What is the appropriate response? In addition to simply augmenting its defenses, the U.S. must also determine with greater certainty who's behind the hack. If it is the Chinese government, the U.S. could be constrained by the fact that its own government also conducts espionage in the cyber world.
"Insofar as this is espionage - which is to say insofar as it was not the hackers coming in and actually changing data, or destroying a database, or doing damage versus stealing information - we've always made quite clear that all governments engage in espionage," Ken Lieberthal, an expert in U.S.-China relations at the Brookings Institution, told CBS News. "We're limited in any kind of retaliatory measures we can take because presumably we're doing the same thing to them."
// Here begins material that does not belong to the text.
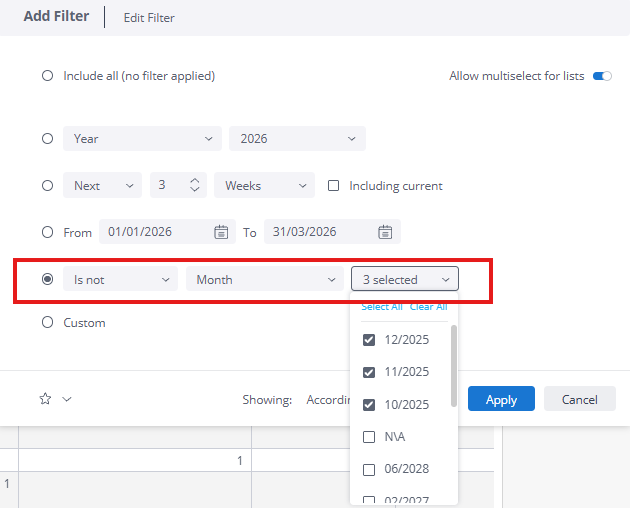Open the 2026 year value dropdown

click(297, 139)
The U.S. may just be "better at not getting caught," he said.
If the U.S. government is eventually able to clearly identify the Chinese government as the source of the hack, Lieberthal said that may help encourage China to engage in discussions about establishing "peacetime norms" - not attacking critical infrastructure of friendly governments.
Lawmakers are also working through rules of engagement in cyber war. Following a briefing from national security officials Tuesday evening, the top Democrat on the House Intelligence Committee, Washington Rep. Adam Schiff, is calling for a discussion about the rules of cyber warfare, what responses are appropriate in which circumstances.
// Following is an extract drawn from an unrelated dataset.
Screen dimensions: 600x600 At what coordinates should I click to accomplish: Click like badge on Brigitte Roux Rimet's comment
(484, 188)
"What is a symmetrical response? What is a commensurate response to a particular kind of attack? And how do you do it in a way that you are confident that those you are attacking back are those who attacked you," he said. "This is not an easy problem. That's why it hasn't been solved yet, but I think we need to put a lot more thought into how we not only build out our defenses but how we build out our deterrent."
He said he thinks the U.S. hasn't done enough to deter hackers, citing the hack of Sony Pictures that was carried out by the North Korean government.
"I'm not sure that North Korea has gotten the message that there's a price to pay for something like that. Similarly for some of the worst hackers in the world, the worst cyber villains, which come out of Russia and China, I am not sure there is enough of a deterrent to their conduct," he said.
On the other side of the Capitol, Sens. Chuck Schumer, D-New York, and Lindsey Graham, R-South Carolina, wrote a letter to Christine Lagared, the head of the International Monetary Fund (IMF), to call on the IMF to disallow China's yuan to be designated as a reserve currency until the country stops hacking. The breach disclosed last week provided "another example of China's rapacious actions that are aimed at disrupting the global economy and undermining the stability of international market participants," the senators wrote.
It's a little easier for the U.S. to pursue hackers looking for an economic edge rather than traditional espionage. Last year, the Department of Justice filed charges against five Chinese military hackers, accusing them of stealing trade secrets and other proprietary or sensitive information from the makers of nuclear and solar technology. Zarate also predicted that the government will more heavily rely on an executive order signed by President Obama that allows the U.S. to use financial sanctions against malignant cyber attacks seeking an economic edge.
"The reality is China continues to engage in these activities and we have to demonstrate that we can bite back and that we're willing to push back but we're going to have to do that with some degree of attribution to say that, 'look we know you're doing it, we know who's doing it, and we know that you're either sponsoring it, supporting or allowing it to happen and it has to stop,'" he said.